In the early days when Wicca and Witchcraft came to Public attention as a contemporary practice, there was a great deal of mystery surrounding it. Authors and other practitioners who wrote on the topic, if they were knowledgeable and experienced themselves, tended to veil things. This was the period from the 1950s up until the 1980s. It was the time of looking through key holes.
When I first entered the Public scene, it was the summer of 1969. In those days the Internet did not exist, computers where the size of a refrigerator, and there were very few Occult Shops to go to for supplies (most cities had none at all). Finding an experienced teacher was almost as impossible as finding a pot of gold at the end of a rainbow.
I lived in San Diego, California, during this era. There was a place called The Unicorn Book Store and Theater, which was located in one of the beach communities. They showed underground movies, had a few books on Witchcraft and Wicca (but mostly on Astrology and Eastern Mysticism) and they also had these rare things of the day known as Tarot cards. Specifically there was only one deck, the Rider-Waite.
As the years passed there came into existence two other places in which one could find information on things like Witchcraft. One was called Controversial Bookstore, and the other was called Oracle Books. The latter was in a beach community known as Pacific Beach (in San Diego). Most of the people, if they knew anything, they learned it from books purchased in those places. But there were a lot of people who pretended to possess knowledge and experience of which they actually had none, and others claimed to belong to either an ancient secret society or a surviving family tradition of Witchcraft. Very little was shared with others in those days, and the preference was to remain mysterious and have an air of esoteric knowledge that exceeded others. I call this the Game of Wizards.
Playing the Game of Wizards was relatively easy. The silliness begins with testing the other person's knowledge by bringing up a subject. The subject itself is unimportant to the Game. If someone offers a bit of philosophy, you reply "Oh, yes, but there is so much more to it, as you know" - and then you smile very wise and knowingly. If the other person only agrees and offers nothing to expand the conversation, then he or she is deemed unenlightened, and the loses that round of the Game. However, when something is added, then it increases your base of knowledge, which you later incorporate and draw from when someone plays the Game on you. The other part of the Game is that when someone shares a magical or ritual technique, you say "Oh yes, I remember when we used to do it that way" or if you want to stop the round completely, you say "Oh, yes, don't we all remember when we thought that was the way it is done" and then you poke the person and laugh as though he or she is goofing around with you. The Game of Wizards is a slow method of learning with little effort while all the time trying to appear as the Silent Master. Fortunately, few play the Game today.
Outside of those who played the Game of Wizards were a relative handful of people who were trained in very serious and rooted methods of ritual, magic, and workings with deities and spirits of the Old World. They were also well-versed in the Occult literature of the Great Masters. They were willing to teach, but they required the same efforts from their students that these teachers themselves put into their own development. There were no free rides and nothing was there simply for the taking. You earned it, which required work and dedication. As unpopular an approach that this is, there were some who took advantage of the opportunities, and we studied with those who had previously achieved much upon the Path.
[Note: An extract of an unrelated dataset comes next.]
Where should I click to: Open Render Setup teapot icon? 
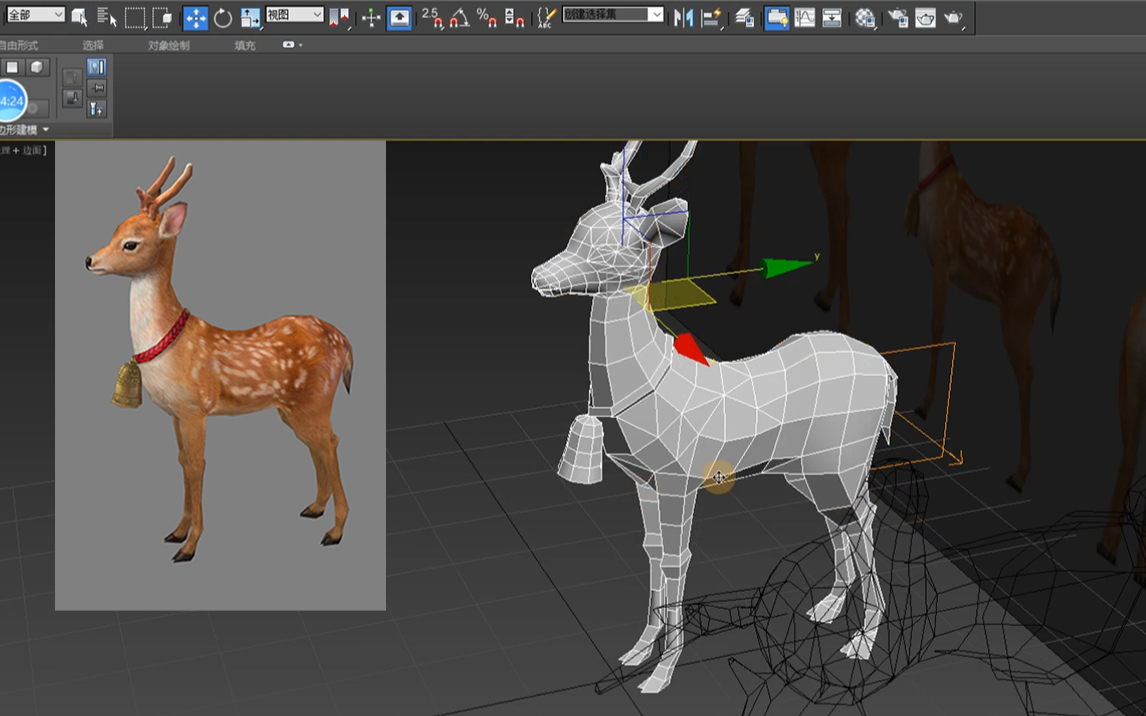898,18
In the early half of the 1980s an unexpected phenomenon occurred. Authors such as Scott Cunningham introduced the notion that Traditional training, experience, and knowledge is an out-dated idea. He taught that doing whatever feels right is the way to go, and that everything you need to know you already do somewhere inside of you. It was a no fuss, no muss, approach that required almost no effort. Likewise, initiation through someone experienced in the Craft was seen as unnecessary. You could be initiated simply by asking the Goddess and God for it, and "Bibbity Bobbity Boo" you are in!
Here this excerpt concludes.